◆ **SET EXERCISE 1**
According to the TabulaRDF text, what Python version is required?

License: GPL v3 PyPI version

TabulaRDF - Functionality for DataFrame to RDF conversions.

Although TabulaRDF was primarily designed for table to RDF conversions, the TemplateConverter class should be general enough to allow conversions to basically any target format.

Just like the TemplateGraphConverter class parses renderings into an rdflib.Graph instance, renderings could e.g. also get parsed into an lxml.etree.

Requirements

  • python >= 3.11

Usage

TabulaRDF provides two main approaches for table conversions, a template-based approach using the Jinja2 templating engine and a pure Python/callable-based approach.

Also a CLI for template conversions is available, see TaCL below.

Template converters

Template converters are based on the generic TemplateConverter class which allows to iterate over a dataframe and pass table data to Jinja renderings.

Two different render strategies are available through the render method and the render_by_row method respectively.

◆ **INFORMATION PROVIDED**
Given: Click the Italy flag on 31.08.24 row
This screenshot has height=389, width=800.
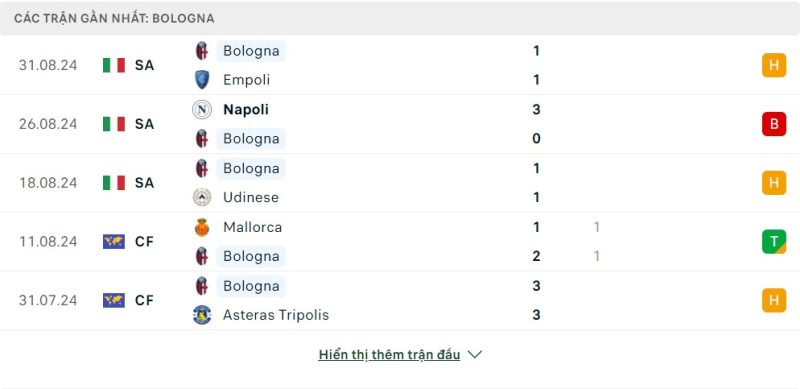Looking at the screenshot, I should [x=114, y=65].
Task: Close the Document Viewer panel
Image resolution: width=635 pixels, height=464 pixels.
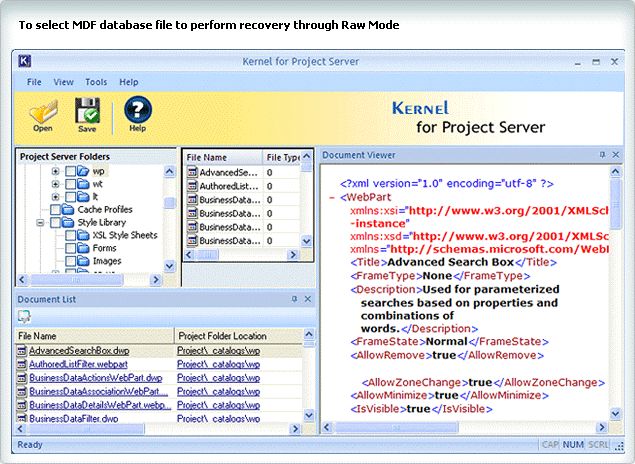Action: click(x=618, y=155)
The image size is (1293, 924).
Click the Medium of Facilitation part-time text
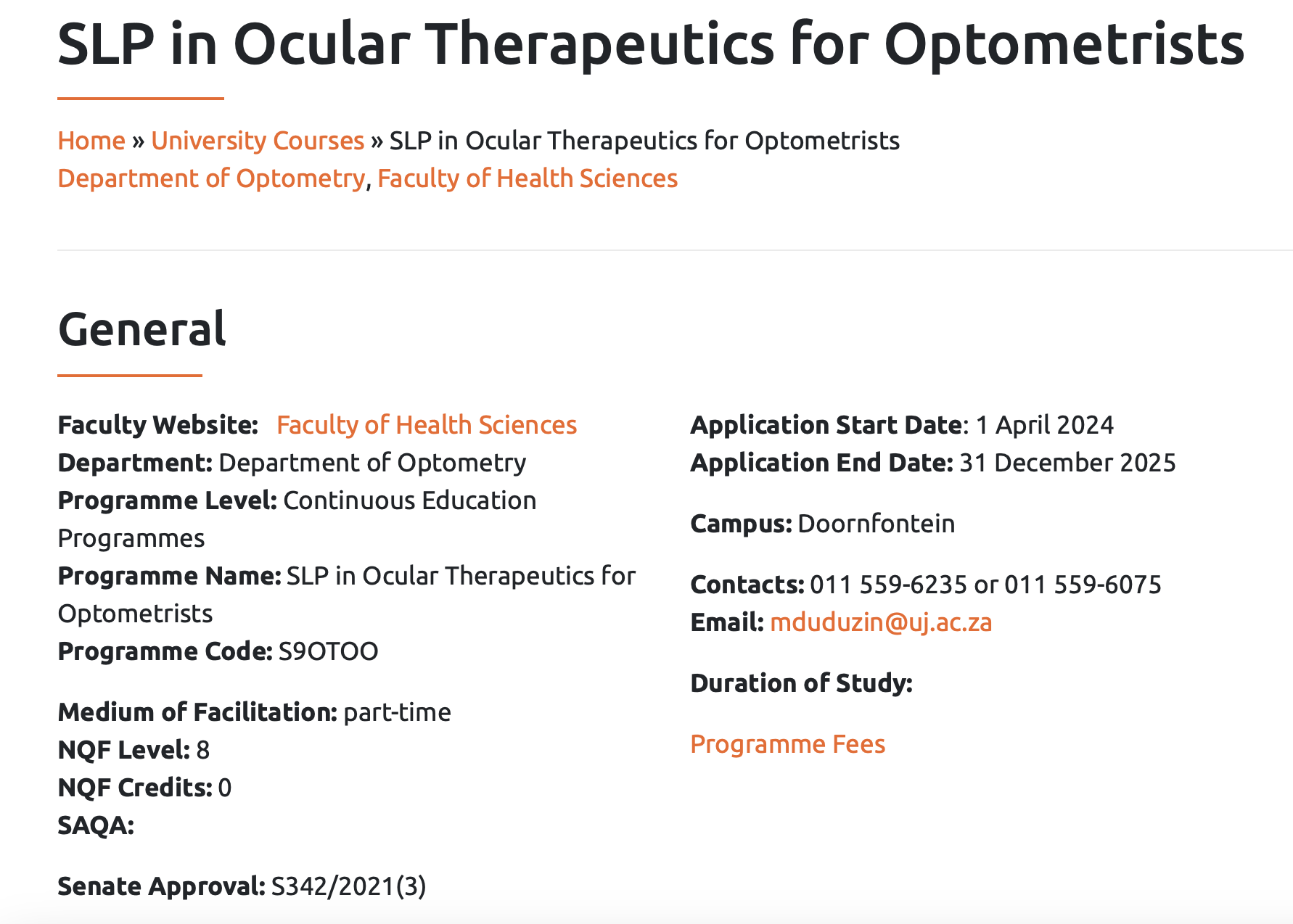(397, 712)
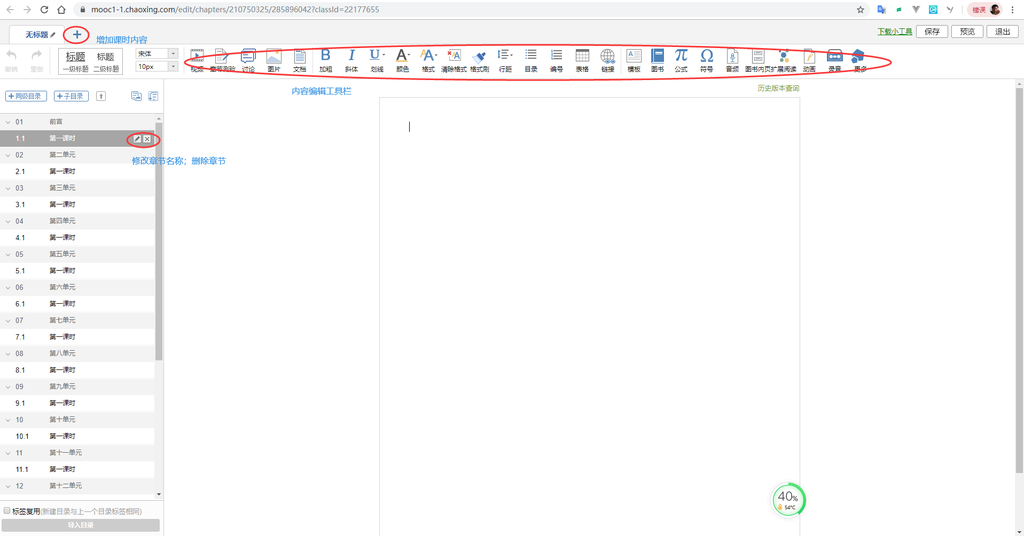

◆ **SET EXERCISE 2**
Render the entries from the line containing "The image size is (1293, 924)." through the end of the entries as a JSON list of strings, one per line, omitting blank lines and leaving out the pictures.

◆ **CORRECT OUTPUT 1**
Python 3.11 or later.

◆ **CORRECT OUTPUT 2**
[
  "The image size is (1293, 924).",
  "Click the Medium of Facilitation part-time text",
  "(397, 712)"
]